● EXERCISE INSTRUCTIONS:
Only the pictures are to be dropped; return all other data below exactly.

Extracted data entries
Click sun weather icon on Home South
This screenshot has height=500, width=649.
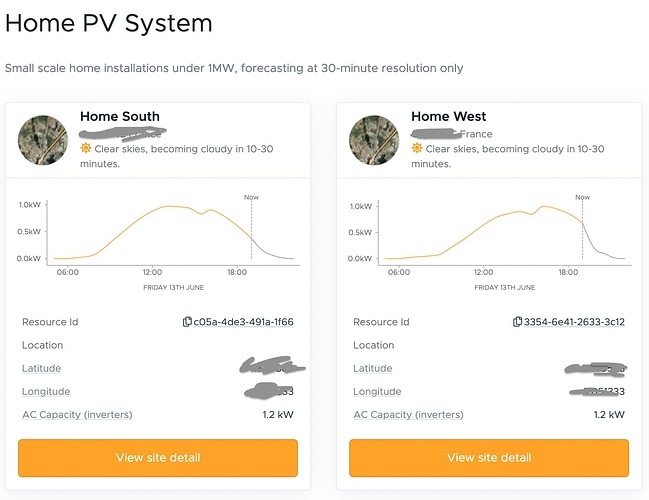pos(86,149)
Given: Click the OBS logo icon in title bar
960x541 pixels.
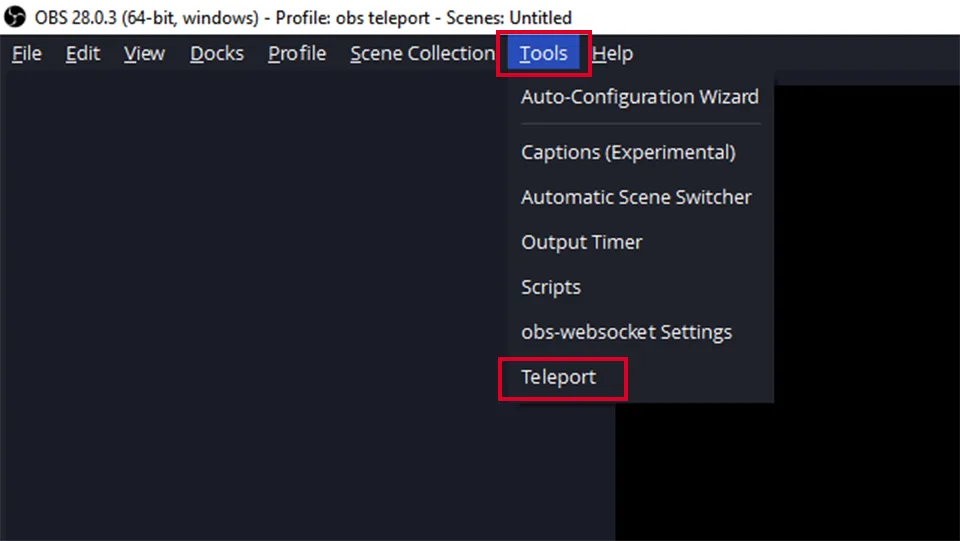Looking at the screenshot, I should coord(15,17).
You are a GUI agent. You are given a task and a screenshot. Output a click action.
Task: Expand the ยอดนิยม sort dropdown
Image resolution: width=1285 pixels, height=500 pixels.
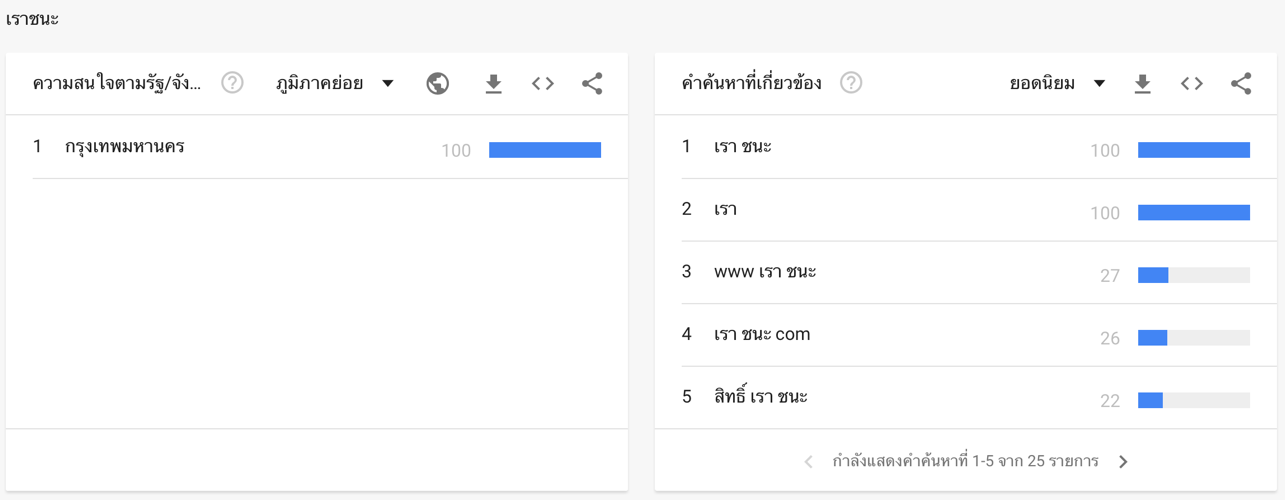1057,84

● PROBLEM SOLUTION:
Click sun weather icon on Home South
This screenshot has height=500, width=649.
pos(86,149)
Given: Click the OBS logo icon in title bar
960x541 pixels.
Looking at the screenshot, I should coord(15,17).
You are a GUI agent. You are given a task and a screenshot. Output a click action.
Task: Expand the ยอดนิยม sort dropdown
Image resolution: width=1285 pixels, height=500 pixels.
1057,84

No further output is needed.